### TEXTAUSZUG
Es ist allerdings nicht so, dass es sich bei Dressels Viererpack um ein unvorhersehbares Ereignis gehandelt hätte. Zum einen wissen sie schon sehr lange, was sie an dem Eigengewächs haben, das seit 2007 an der Grünwalder Straße gedeiht. So ist es auch kein Zufall, dass Dressel vor allem bei Eckbällen am Sechzehner auf einen abgeprallten Ball wartet - auf diese Weise hatte er auch schon zwei Wochen zuvor, beim Derby in Unterhaching, das wichtige 1:0 erzielt. Und im vorletzten Derby gegen die Vorstädter hatte er beim 3:0 alle drei Tore gemacht. Damals hatte er das Führungstor mit einem Handstand-Überschlag gefeiert, diese Marotte haben sie dem früheren Turner beim Turn- und Sportverein von 1860 mittlerweile offenbar ausgetrieben.

### AUFGABEN
A - Beantworte anhand des Textauszugs diese Fragen:
(i) Seit welchem Jahr gedeiht Dressel an der Grünwalder Straße?
(ii) In welchem Ort fand das Derby statt, bei dem er zwei Wochen zuvor das 1:0 erzielte?
(iii) Womit hatte er im vorletzten Derby das Führungstor gefeiert?
B - Wiederhole den Teil des Textauszugs zwischen „Es ist allerdings“ und „1860 mittlerweile offenbar ausgetrieben.“, beide eingeschlossen, ohne jede Abweichung.
Die Zeilen spielen hierfür keine Rolle.

### VORLIEGENDES MATERIAL
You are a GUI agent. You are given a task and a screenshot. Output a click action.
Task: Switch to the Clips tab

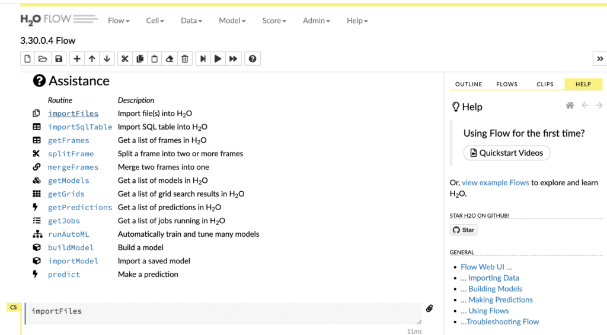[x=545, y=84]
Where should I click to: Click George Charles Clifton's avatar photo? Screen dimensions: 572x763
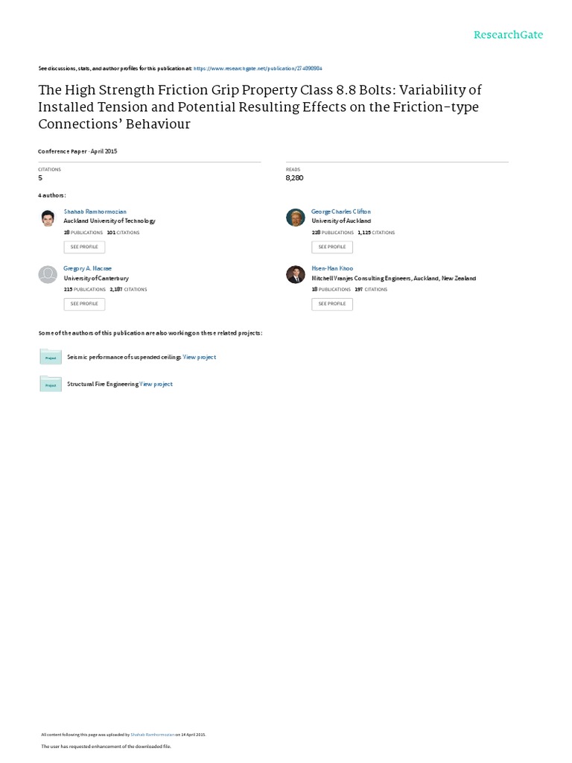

### LÖSUNGEN
A -
(i) Seit 2007.
(ii) In Unterhaching.
(iii) Mit einem Handstand-Überschlag.

B -
Es ist allerdings nicht so, dass es sich bei Dressels Viererpack um ein unvorhersehbares Ereignis gehandelt hätte. Zum einen wissen sie schon sehr lange, was sie an dem Eigengewächs haben, das seit 2007 an der Grünwalder Straße gedeiht. So ist es auch kein Zufall, dass Dressel vor allem bei Eckbällen am Sechzehner auf einen abgeprallten Ball wartet - auf diese Weise hatte er auch schon zwei Wochen zuvor, beim Derby in Unterhaching, das wichtige 1:0 erzielt. Und im vorletzten Derby gegen die Vorstädter hatte er beim 3:0 alle drei Tore gemacht. Damals hatte er das Führungstor mit einem Handstand-Überschlag gefeiert, diese Marotte haben sie dem früheren Turner beim Turn- und Sportverein von 1860 mittlerweile offenbar ausgetrieben.